The result was a rich foreign experience. I learned a lot about Spanish culture and found that they place great emphasis on sensuality, leisure, family and friends, and enjoying life. I discovered the godsend that is Solomillo al whiskey; a delightful tapa of grilled pork sirloin over a bed of potato wedges smothered in garlic whiskey sauce. People from all over the world shared their unique perspectives on culture and language and I even managed to have a half-decent Spanish conversation with a local. I learned everyone is proud of where they’re from and that each culture has its pros and cons. I formed friendships with people who had been strangers just days before and finally felt the sense of community I had desperately and unconsciously been seeking. And perhaps most importantly, I felt a sense of identity and personal power that has stayed with me since.
The Road Back
My last evening was spent laughing, drinking, and enjoying pop music with wonderful people. All that was left to do was breathe in the city one final time before hopping on a plane home with newfound wisdom and humility. What could go wrong?

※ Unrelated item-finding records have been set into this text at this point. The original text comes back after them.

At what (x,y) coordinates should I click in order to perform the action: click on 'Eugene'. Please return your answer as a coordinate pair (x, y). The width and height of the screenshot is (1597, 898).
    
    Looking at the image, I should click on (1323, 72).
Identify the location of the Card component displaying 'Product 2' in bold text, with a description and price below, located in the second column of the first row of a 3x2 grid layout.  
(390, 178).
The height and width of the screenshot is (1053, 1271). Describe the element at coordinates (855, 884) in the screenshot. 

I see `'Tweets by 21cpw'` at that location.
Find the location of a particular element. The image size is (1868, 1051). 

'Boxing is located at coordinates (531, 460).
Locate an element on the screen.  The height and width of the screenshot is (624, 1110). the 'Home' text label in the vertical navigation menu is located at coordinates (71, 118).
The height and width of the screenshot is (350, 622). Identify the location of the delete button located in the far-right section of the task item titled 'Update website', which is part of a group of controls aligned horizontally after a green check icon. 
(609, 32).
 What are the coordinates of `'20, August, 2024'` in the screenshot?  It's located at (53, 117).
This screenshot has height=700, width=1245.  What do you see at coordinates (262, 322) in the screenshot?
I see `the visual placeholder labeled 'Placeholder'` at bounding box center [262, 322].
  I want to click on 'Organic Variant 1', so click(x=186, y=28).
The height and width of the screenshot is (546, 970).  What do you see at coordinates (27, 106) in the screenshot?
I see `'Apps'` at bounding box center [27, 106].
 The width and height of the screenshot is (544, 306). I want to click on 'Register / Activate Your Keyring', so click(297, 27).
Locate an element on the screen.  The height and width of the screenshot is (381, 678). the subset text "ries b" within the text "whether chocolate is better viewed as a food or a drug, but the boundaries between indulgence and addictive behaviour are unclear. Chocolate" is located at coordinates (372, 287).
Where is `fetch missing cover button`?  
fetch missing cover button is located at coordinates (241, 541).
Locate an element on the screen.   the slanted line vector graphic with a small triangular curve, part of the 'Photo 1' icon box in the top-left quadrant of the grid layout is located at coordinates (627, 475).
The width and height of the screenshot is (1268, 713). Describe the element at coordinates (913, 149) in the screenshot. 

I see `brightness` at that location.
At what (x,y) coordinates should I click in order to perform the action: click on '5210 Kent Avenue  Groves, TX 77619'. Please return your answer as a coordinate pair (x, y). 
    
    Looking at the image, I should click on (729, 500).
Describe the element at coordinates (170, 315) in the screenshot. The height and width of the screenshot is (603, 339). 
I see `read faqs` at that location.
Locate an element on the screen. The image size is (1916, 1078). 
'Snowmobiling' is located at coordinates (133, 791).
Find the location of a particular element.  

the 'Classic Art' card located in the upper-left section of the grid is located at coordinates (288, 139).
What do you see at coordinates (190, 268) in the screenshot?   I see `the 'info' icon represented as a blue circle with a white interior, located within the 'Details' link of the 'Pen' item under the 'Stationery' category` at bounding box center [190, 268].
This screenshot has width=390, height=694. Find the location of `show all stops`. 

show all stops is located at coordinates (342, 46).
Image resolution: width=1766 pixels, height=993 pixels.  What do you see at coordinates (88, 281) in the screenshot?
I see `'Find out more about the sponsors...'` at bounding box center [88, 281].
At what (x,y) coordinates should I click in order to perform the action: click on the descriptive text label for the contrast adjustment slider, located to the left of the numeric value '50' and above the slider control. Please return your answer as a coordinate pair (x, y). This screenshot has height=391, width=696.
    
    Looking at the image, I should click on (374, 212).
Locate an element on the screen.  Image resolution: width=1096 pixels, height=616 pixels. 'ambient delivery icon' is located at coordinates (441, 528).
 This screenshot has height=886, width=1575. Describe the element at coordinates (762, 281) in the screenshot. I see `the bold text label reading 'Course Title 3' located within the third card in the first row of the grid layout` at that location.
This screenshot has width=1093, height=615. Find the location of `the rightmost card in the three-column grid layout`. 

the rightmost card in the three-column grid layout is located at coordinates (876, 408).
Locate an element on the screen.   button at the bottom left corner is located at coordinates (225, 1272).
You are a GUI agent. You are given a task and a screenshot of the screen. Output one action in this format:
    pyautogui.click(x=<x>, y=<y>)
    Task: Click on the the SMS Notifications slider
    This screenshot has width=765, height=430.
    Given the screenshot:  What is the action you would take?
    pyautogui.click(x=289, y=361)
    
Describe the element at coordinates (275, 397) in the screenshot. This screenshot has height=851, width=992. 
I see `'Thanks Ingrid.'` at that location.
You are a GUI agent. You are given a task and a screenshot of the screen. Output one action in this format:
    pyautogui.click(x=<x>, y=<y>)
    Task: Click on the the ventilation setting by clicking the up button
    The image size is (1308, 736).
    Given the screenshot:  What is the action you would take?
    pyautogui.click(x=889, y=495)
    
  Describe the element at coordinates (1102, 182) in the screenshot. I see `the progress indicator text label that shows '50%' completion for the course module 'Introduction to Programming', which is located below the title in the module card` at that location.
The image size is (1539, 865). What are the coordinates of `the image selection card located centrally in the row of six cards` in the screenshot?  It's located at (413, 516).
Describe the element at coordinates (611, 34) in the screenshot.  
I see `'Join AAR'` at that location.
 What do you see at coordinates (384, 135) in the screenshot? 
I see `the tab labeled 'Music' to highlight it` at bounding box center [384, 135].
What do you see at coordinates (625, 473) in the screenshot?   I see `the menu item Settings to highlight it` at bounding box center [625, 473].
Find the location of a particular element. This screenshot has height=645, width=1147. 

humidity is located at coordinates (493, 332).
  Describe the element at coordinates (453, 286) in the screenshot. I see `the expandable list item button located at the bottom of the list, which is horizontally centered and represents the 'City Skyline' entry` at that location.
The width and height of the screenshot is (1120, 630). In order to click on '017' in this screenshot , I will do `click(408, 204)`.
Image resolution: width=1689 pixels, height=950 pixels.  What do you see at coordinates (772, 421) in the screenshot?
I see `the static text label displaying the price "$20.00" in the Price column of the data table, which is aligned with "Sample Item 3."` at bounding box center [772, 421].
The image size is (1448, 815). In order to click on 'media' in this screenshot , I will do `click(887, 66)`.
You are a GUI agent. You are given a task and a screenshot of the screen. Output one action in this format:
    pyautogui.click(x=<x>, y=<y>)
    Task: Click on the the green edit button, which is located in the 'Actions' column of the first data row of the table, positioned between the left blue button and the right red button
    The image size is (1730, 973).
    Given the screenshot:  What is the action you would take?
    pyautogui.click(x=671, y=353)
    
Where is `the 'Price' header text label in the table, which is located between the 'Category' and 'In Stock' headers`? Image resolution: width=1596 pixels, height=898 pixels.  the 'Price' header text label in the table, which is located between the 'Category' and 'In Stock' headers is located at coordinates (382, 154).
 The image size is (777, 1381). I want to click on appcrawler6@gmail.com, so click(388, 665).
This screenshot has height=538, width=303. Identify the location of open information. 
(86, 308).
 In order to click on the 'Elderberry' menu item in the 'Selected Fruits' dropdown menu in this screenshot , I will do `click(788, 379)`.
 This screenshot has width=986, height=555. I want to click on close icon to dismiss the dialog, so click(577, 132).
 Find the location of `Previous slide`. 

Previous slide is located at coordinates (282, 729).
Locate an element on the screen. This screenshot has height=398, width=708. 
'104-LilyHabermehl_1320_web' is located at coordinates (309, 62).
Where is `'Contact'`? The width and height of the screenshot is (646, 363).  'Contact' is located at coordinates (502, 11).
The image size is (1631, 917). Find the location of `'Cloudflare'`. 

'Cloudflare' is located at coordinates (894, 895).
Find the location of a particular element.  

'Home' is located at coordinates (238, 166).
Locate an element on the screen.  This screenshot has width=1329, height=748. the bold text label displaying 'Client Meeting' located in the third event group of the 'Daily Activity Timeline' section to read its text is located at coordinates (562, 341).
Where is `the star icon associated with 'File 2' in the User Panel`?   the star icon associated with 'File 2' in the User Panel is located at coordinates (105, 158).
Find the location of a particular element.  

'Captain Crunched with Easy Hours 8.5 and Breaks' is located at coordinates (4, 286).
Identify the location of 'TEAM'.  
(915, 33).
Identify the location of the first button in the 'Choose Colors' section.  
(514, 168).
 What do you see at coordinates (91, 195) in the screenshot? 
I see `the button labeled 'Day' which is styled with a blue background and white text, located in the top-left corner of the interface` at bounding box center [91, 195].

Long story short, I missed my flight.
This was my “fuck me” moment. The final challenge. I knew I had a high probability of being screwed when I woke up late, hungover, and rushing for the bus. I hurriedly handed the driver my last four Euros and arrived at the airport with an hour to spare. This would have been fine had there not been a complication with my flights.
I ended up stranded at the airport, luggage in hand, with no place to stay. Fortunately, I was no stranger to adversity by this point and I refused to be trapped in Europe for eternity. Ciera, once again, came through and bailed me out, my mom helped fix the flight situation, and I spent the day with two other awesome friends that had the courtesy of rescuing me from vagrancy in the Sevilla alleyways.
My final, final day in Europe came to an end and I boarded the plane home, exhausted but beaming with a sense of gratitude.
Return With The Elixir
This post is my Elixir. The person I am today is my Elixir. And if I hadn’t taken the Call to Adventure, passed my Tests, faced my Ordeal, and opened my heart to the Reward, I never would have had any of these expansive experiences I’ve shared with you.
I could ramble on for another few hundred words about how you need to be brave and face your fears and all that fluffy motivational stuff. But I’m tired and I won’t. Instead, I’ll leave you with one thought:
Be the hero of your journey. If you aren’t, no one will be.
For those interested in learning more about the Hero’s Journey, I strongly encourage you to pick up a copy of The Hero’s Journey: Joseph Campbell on His Life and Work. This book was a beacon of light at times I felt lost.
 “It was The Hero with a Thousand Faces that just took what was about 500 pages and said, here is the story. Here’s the end; here’s the focus; here’s the way it’s all laid out. It was all there and had been there for thousands and thousands of years, as Mr. Campbell pointed out. And I said, ‘This is it.’” – George Lucas, National Arts Club, 1985 (excerpt from The Hero’s Journey: Joseph Campbell on His Life and Work)
 The mentor can be a person, object, or psychological realization that allows the hero to cross the Threshold into adventure.
 Spelled Seville in English and Sevilla in Spanish.
 I spent a total of 4 days in Prague and 10 days in Sevilla.
 These can only be captured in Europe and I’m a somewhat hardcore PoGo player.